→ **What to work on**: Every entry that follows needs to be repeated exactly.

→ **Record set**:
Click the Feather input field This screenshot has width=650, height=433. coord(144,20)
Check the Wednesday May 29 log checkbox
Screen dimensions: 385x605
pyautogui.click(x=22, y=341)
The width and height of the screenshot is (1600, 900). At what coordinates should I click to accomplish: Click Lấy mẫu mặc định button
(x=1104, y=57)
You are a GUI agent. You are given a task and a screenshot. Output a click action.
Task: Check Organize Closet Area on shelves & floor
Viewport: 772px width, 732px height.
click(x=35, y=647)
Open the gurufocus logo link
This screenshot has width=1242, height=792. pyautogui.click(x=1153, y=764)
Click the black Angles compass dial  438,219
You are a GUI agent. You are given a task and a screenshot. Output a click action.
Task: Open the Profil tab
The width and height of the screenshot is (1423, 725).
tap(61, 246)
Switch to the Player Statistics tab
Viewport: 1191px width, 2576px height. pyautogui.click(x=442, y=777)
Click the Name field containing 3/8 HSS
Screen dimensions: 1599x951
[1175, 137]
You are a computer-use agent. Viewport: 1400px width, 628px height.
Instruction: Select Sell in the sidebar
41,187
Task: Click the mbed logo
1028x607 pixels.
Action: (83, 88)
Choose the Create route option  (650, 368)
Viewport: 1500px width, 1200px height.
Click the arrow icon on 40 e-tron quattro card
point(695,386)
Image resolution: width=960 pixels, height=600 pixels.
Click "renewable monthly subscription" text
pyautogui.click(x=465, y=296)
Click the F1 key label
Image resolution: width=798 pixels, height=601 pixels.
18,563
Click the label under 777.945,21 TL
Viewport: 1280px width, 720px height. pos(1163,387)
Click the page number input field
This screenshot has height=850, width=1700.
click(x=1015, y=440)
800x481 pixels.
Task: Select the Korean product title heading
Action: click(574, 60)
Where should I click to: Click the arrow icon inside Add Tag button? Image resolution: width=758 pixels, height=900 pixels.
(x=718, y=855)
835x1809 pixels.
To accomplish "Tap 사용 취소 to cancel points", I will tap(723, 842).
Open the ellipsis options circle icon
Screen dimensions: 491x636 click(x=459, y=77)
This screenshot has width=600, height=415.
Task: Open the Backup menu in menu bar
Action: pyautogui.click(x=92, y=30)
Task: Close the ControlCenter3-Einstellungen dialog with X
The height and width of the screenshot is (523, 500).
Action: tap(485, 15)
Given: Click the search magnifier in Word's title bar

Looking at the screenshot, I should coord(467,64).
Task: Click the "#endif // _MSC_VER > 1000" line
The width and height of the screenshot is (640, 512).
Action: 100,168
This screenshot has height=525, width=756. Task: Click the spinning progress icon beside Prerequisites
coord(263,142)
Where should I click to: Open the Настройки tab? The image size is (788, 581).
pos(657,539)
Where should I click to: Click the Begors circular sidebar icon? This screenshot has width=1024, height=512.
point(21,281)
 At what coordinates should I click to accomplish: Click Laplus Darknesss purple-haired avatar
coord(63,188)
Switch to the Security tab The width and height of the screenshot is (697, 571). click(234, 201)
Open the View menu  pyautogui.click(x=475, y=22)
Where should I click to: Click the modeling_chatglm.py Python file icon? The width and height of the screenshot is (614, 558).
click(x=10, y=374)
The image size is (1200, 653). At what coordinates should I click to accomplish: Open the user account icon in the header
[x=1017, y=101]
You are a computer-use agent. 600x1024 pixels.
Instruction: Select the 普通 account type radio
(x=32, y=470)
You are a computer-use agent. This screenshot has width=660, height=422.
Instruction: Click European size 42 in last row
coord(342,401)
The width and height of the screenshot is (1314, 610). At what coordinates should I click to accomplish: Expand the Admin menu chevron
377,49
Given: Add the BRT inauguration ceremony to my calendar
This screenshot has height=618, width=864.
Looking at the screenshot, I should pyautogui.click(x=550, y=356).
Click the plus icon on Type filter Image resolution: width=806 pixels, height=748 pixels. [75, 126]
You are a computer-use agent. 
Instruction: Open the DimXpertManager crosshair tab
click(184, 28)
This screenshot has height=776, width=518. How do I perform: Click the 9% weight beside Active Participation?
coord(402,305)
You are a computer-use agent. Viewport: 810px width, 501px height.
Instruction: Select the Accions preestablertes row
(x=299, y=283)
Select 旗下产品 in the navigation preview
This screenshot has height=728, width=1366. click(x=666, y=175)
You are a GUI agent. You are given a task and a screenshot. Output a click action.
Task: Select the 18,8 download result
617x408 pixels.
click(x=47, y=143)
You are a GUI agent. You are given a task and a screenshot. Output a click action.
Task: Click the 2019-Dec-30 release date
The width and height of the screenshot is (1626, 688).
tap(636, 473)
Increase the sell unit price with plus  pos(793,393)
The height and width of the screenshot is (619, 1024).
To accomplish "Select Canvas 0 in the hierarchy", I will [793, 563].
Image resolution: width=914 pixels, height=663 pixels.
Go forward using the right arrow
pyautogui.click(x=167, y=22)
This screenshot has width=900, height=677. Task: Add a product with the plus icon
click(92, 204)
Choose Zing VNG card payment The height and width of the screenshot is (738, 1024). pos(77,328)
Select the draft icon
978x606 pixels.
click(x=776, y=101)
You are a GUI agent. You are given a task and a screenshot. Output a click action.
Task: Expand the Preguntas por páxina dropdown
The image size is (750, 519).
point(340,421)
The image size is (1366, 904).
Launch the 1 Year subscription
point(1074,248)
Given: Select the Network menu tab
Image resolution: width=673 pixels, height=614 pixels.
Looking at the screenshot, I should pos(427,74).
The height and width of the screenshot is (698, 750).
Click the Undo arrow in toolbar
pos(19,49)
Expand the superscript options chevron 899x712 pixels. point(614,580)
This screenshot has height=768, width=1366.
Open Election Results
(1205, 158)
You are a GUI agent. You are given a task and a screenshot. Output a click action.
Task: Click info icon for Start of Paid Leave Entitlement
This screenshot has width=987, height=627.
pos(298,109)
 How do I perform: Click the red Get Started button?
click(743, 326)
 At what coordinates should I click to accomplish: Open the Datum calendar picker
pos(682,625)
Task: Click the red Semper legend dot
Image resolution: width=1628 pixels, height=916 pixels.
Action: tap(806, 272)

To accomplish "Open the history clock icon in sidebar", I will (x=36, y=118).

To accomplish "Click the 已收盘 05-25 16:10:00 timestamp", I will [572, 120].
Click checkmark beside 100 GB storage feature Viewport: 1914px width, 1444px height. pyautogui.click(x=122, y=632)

→ **Written reply**:
Click the Feather input field This screenshot has width=650, height=433. coord(144,20)
Check the Wednesday May 29 log checkbox
Screen dimensions: 385x605
pyautogui.click(x=22, y=341)
The width and height of the screenshot is (1600, 900). At what coordinates should I click to accomplish: Click Lấy mẫu mặc định button
(x=1104, y=57)
You are a GUI agent. You are given a task and a screenshot. Output a click action.
Task: Check Organize Closet Area on shelves & floor
Viewport: 772px width, 732px height.
click(x=35, y=647)
Open the gurufocus logo link
This screenshot has width=1242, height=792. pyautogui.click(x=1153, y=764)
Click the black Angles compass dial  438,219
You are a GUI agent. You are given a task and a screenshot. Output a click action.
Task: Open the Profil tab
The width and height of the screenshot is (1423, 725).
tap(61, 246)
Switch to the Player Statistics tab
Viewport: 1191px width, 2576px height. pyautogui.click(x=442, y=777)
Click the Name field containing 3/8 HSS
Screen dimensions: 1599x951
[1175, 137]
You are a computer-use agent. Viewport: 1400px width, 628px height.
Instruction: Select Sell in the sidebar
41,187
Task: Click the mbed logo
1028x607 pixels.
Action: (83, 88)
Choose the Create route option  (650, 368)
Viewport: 1500px width, 1200px height.
Click the arrow icon on 40 e-tron quattro card
point(695,386)
Image resolution: width=960 pixels, height=600 pixels.
Click "renewable monthly subscription" text
pyautogui.click(x=465, y=296)
Click the F1 key label
Image resolution: width=798 pixels, height=601 pixels.
18,563
Click the label under 777.945,21 TL
Viewport: 1280px width, 720px height. pos(1163,387)
Click the page number input field
This screenshot has height=850, width=1700.
click(x=1015, y=440)
800x481 pixels.
Task: Select the Korean product title heading
Action: click(574, 60)
Where should I click to: Click the arrow icon inside Add Tag button? Image resolution: width=758 pixels, height=900 pixels.
(x=718, y=855)
835x1809 pixels.
To accomplish "Tap 사용 취소 to cancel points", I will tap(723, 842).
Open the ellipsis options circle icon
Screen dimensions: 491x636 click(x=459, y=77)
This screenshot has width=600, height=415.
Task: Open the Backup menu in menu bar
Action: pyautogui.click(x=92, y=30)
Task: Close the ControlCenter3-Einstellungen dialog with X
The height and width of the screenshot is (523, 500).
Action: tap(485, 15)
Given: Click the search magnifier in Word's title bar

Looking at the screenshot, I should coord(467,64).
Task: Click the "#endif // _MSC_VER > 1000" line
The width and height of the screenshot is (640, 512).
Action: 100,168
This screenshot has height=525, width=756. Task: Click the spinning progress icon beside Prerequisites
coord(263,142)
Where should I click to: Open the Настройки tab? The image size is (788, 581).
pos(657,539)
Where should I click to: Click the Begors circular sidebar icon? This screenshot has width=1024, height=512.
point(21,281)
 At what coordinates should I click to accomplish: Click Laplus Darknesss purple-haired avatar
coord(63,188)
Switch to the Security tab The width and height of the screenshot is (697, 571). click(234, 201)
Open the View menu  pyautogui.click(x=475, y=22)
Where should I click to: Click the modeling_chatglm.py Python file icon? The width and height of the screenshot is (614, 558).
click(x=10, y=374)
The image size is (1200, 653). At what coordinates should I click to accomplish: Open the user account icon in the header
[x=1017, y=101]
You are a computer-use agent. 600x1024 pixels.
Instruction: Select the 普通 account type radio
(x=32, y=470)
You are a computer-use agent. This screenshot has width=660, height=422.
Instruction: Click European size 42 in last row
coord(342,401)
The width and height of the screenshot is (1314, 610). At what coordinates should I click to accomplish: Expand the Admin menu chevron
377,49
Given: Add the BRT inauguration ceremony to my calendar
This screenshot has height=618, width=864.
Looking at the screenshot, I should pyautogui.click(x=550, y=356).
Click the plus icon on Type filter Image resolution: width=806 pixels, height=748 pixels. [75, 126]
You are a computer-use agent. 
Instruction: Open the DimXpertManager crosshair tab
click(184, 28)
This screenshot has height=776, width=518. How do I perform: Click the 9% weight beside Active Participation?
coord(402,305)
You are a computer-use agent. Viewport: 810px width, 501px height.
Instruction: Select the Accions preestablertes row
(x=299, y=283)
Select 旗下产品 in the navigation preview
This screenshot has height=728, width=1366. click(x=666, y=175)
You are a GUI agent. You are given a task and a screenshot. Output a click action.
Task: Select the 18,8 download result
617x408 pixels.
click(x=47, y=143)
You are a GUI agent. You are given a task and a screenshot. Output a click action.
Task: Click the 2019-Dec-30 release date
The width and height of the screenshot is (1626, 688).
tap(636, 473)
Increase the sell unit price with plus  pos(793,393)
The height and width of the screenshot is (619, 1024).
To accomplish "Select Canvas 0 in the hierarchy", I will [793, 563].
Image resolution: width=914 pixels, height=663 pixels.
Go forward using the right arrow
pyautogui.click(x=167, y=22)
This screenshot has width=900, height=677. Task: Add a product with the plus icon
click(92, 204)
Choose Zing VNG card payment The height and width of the screenshot is (738, 1024). pos(77,328)
Select the draft icon
978x606 pixels.
click(x=776, y=101)
You are a GUI agent. You are given a task and a screenshot. Output a click action.
Task: Expand the Preguntas por páxina dropdown
The image size is (750, 519).
point(340,421)
The image size is (1366, 904).
Launch the 1 Year subscription
point(1074,248)
Given: Select the Network menu tab
Image resolution: width=673 pixels, height=614 pixels.
Looking at the screenshot, I should pos(427,74).
The height and width of the screenshot is (698, 750).
Click the Undo arrow in toolbar
pos(19,49)
Expand the superscript options chevron 899x712 pixels. point(614,580)
This screenshot has height=768, width=1366.
Open Election Results
(1205, 158)
You are a GUI agent. You are given a task and a screenshot. Output a click action.
Task: Click info icon for Start of Paid Leave Entitlement
This screenshot has width=987, height=627.
pos(298,109)
 How do I perform: Click the red Get Started button?
click(743, 326)
 At what coordinates should I click to accomplish: Open the Datum calendar picker
pos(682,625)
Task: Click the red Semper legend dot
Image resolution: width=1628 pixels, height=916 pixels.
Action: tap(806, 272)

To accomplish "Open the history clock icon in sidebar", I will (x=36, y=118).

To accomplish "Click the 已收盘 05-25 16:10:00 timestamp", I will [572, 120].
Click checkmark beside 100 GB storage feature Viewport: 1914px width, 1444px height. pyautogui.click(x=122, y=632)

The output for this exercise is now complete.